Problem details -> In the records, find each line where "agent" occurs, and copy it.

Dataset excerpts
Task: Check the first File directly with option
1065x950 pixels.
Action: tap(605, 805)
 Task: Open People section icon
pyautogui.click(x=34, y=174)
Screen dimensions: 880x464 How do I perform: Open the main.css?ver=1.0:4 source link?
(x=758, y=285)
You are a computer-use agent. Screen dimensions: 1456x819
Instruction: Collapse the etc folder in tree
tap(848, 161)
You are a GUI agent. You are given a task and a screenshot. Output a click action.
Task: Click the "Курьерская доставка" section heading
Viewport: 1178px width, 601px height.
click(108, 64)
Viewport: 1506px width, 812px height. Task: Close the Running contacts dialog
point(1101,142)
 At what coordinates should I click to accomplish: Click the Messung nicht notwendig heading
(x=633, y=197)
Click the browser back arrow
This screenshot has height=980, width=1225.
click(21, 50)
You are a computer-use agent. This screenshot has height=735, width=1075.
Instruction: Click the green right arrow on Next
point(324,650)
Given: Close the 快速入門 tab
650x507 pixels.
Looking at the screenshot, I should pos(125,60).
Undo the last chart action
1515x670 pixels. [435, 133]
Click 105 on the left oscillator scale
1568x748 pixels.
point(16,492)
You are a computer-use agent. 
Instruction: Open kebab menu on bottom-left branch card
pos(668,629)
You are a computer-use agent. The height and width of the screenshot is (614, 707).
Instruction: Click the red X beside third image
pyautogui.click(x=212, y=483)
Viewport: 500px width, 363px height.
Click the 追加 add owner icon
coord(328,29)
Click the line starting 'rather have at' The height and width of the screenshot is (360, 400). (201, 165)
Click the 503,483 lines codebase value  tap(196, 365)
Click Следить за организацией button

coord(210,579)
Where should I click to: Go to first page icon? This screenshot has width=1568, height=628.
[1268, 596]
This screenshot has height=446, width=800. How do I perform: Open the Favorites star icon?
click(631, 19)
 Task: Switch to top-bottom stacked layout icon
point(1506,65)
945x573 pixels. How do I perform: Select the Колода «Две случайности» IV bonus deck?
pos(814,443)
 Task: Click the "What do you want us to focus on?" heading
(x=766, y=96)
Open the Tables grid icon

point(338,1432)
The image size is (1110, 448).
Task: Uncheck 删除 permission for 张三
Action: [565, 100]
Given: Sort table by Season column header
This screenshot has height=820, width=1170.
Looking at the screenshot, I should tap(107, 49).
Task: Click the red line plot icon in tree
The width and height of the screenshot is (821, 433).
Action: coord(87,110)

Worked solution ->
You are a computer-use agent. Screen dimensions: 1456x819
You are a GUI agent. You are given a task and a screenshot. Output a click action.
You are a computer-use agent. This screenshot has height=735, width=1075.
You are a computer-use agent. 
You are a computer-use agent. The height and width of the screenshot is (614, 707).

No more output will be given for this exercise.